## [Passage given]
==========
After her older sister died in 1968, there was no one to pay for Mtintso's education, so she left school. She took a job in a factory and studied by correspondence and passed matric in 1970. By then her mother had retired and depended on her for support.

The year 1972 saw Mtintso at Fort Hare on a Race Relations scholarship, part of which was used to augment her mother's meagre pension of R80 a month.

At Fort Hare Mtintso joined the South African Students Organisation (SASO). She was expelled from university in 1973 after the "bush university strikes". She was elected on to the Fort Hare Action Committee that went around the country trying to mobilise the parents to support the students.

Mtintso then worked in King Williams Town in the Border Council of Churches on the Dependents' Conference. The premises, at 15 Leopold Street, became a key centre for political activity in the Border region. It also housed SASO, Zimele Trust Fund and the Black Community Projects (BCP) in which people like Steve Biko, Ramphele Mamphela and Mapetla Mohapi also worked.
==========
## [Dataset extract]
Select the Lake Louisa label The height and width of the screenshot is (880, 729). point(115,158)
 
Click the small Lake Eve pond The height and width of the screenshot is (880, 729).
==========
## [Exercise instructions]
A. Rewrite the passage about Mtintso from "After her older" to "support the students.", putting "bursary" in place of "scholarship".
B. Carry on the passage about Mtintso from its last sentence.

## [Responses per task]
A.
After her older sister died in 1968, there was no one to pay for Mtintso's education, so she left school. She took a job in a factory and studied by correspondence and passed matric in 1970. By then her mother had retired and depended on her for support.

The year 1972 saw Mtintso at Fort Hare on a Race Relations bursary, part of which was used to augment her mother's meagre pension of R80 a month.

At Fort Hare Mtintso joined the South African Students Organisation (SASO). She was expelled from university in 1973 after the "bush university strikes". She was elected on to the Fort Hare Action Committee that went around the country trying to mobilise the parents to support the students.

B.
In 1975 she started working for the Daily Dispatch as a reporter under Donald Woods. She joined the Media Workers Association of South Africa (MWASA) in 1975. In 1976, with the student uprisings, police suspected the involvement of the 15 Leopold Street group. Mohapi was arrested and was killed in prison. On the way back from his funeral, Mtintso was arrested and police demonstrated to her how Mohapi had died. She was released, five months later, and was banned and restricted to Orlando East where her mother lived.

Between 1976 and 1978 Mtintso was detained five times. After the death of Steve Biko in 1977 and the banning of black consciousness organisations, many BCM activists went into exile; some wanted to continue with the unity talks started by Steve Biko before his death. "We wanted ONE external organisation involved in armed struggle with a unified internal movement," she says.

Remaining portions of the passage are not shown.